Compelling reading it makes too. Blyth has a lot to say, in many areas, but it
can be reduced to the following. The Spin Sisters, the powerful editors of
glossies like Vogue, Bazaar, Marie Claire, Glamour, Family Circle, and the even
more powerful Katie Couric, Diane Sawyer, Barbara Walters, the ladies of The
View, have but one thing to teach us: Narcissism is an advanced evolutionary
stage of female liberation.
Or, in other words: Me. Me. Me. Me. Me. I'm finally free, free, free, free,
free.
And do they have power. The academy, studying something useful for once, has
analyzed it.
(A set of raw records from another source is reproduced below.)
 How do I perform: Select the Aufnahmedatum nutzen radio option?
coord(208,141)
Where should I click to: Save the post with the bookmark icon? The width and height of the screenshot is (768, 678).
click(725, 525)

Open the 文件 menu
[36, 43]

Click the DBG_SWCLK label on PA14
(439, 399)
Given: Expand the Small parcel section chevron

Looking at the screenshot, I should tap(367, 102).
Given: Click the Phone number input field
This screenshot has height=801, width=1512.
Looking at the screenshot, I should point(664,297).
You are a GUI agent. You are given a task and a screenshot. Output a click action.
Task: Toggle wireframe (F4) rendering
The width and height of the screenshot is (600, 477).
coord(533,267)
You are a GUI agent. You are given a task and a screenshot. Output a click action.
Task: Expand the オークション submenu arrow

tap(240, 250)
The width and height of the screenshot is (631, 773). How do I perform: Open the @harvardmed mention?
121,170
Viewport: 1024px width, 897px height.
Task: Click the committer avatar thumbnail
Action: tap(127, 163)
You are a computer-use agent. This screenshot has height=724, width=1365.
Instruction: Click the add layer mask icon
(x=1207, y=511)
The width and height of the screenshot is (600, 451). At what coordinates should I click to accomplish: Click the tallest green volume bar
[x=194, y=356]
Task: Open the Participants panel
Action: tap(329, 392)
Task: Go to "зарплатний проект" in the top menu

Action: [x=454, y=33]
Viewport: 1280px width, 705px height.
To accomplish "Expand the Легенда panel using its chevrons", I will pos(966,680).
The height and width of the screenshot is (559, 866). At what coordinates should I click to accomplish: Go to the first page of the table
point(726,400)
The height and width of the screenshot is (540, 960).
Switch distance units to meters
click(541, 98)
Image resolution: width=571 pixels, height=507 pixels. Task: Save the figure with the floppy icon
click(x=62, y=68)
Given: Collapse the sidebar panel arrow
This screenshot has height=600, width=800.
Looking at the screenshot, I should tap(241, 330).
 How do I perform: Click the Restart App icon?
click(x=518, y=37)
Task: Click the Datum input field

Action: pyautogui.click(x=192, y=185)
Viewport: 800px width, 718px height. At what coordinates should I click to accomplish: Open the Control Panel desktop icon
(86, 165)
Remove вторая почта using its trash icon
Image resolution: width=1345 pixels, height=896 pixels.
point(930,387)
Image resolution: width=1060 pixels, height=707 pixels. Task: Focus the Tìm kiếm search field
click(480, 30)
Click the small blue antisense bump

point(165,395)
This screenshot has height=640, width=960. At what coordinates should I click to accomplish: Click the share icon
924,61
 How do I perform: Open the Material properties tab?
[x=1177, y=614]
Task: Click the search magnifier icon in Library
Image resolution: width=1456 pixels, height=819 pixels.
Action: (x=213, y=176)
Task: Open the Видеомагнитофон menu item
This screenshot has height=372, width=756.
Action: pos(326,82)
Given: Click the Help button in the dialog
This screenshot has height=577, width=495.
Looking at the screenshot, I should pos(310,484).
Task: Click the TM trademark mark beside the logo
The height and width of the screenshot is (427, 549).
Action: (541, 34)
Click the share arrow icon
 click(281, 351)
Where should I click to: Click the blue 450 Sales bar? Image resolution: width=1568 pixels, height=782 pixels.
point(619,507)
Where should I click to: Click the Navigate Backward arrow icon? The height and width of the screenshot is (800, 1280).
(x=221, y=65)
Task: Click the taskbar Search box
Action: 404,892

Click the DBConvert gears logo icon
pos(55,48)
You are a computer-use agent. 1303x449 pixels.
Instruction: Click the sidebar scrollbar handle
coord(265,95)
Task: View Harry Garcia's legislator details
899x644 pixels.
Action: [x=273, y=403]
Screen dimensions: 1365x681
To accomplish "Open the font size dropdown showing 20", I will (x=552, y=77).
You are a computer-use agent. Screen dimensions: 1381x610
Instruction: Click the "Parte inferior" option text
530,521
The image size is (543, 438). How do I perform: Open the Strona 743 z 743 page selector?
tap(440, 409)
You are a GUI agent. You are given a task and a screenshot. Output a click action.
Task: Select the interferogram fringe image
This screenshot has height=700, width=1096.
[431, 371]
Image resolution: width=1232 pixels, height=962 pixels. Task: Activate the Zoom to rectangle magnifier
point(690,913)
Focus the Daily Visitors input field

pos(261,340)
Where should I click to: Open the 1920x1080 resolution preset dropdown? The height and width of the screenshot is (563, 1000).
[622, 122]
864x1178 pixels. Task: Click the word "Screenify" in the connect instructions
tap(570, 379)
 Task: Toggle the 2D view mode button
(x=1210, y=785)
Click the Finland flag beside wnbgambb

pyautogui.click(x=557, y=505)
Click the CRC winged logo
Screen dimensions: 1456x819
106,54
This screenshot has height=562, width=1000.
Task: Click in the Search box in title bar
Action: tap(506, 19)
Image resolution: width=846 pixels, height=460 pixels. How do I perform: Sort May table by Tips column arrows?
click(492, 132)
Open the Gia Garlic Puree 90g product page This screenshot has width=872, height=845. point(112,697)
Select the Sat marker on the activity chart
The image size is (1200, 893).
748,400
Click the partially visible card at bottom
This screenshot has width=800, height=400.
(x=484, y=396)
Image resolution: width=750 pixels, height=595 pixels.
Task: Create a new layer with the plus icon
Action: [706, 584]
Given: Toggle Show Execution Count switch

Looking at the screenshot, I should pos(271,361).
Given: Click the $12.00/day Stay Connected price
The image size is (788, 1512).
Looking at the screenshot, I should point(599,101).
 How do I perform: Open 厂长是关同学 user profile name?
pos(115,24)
Professor Sherrie A. Inness, states that the Sisters "convince
millions that the views expressed by such magazines are just, fair and
truthful." Brit commentator Valery Bryson writes: "Many women who are
uninterested in politics as defined by men gain political information and
values not from serious newspapers and broadcasts from women's magazines and
daytime television." Fifty-five million women in the States and Canada buy
these magazines every month.
Tens of millions more watch day-time television. More, these stories inform the
background conversation of all women. For as any honest woman will tell you,
when women talk, they talk about their troubles. In the absence of real
trouble, we'll make some up, just to belong to the cool girls' club, just for a
moment. Furthermore, trouble told in great and tragic detail is a kind of
amulet against the jealousy of other women. Don't attack me, we tell each
other. I'm too weak and pathetic to bother about. Men brandish their
armarariums, we roll over, show our pudgy bellies and play victim.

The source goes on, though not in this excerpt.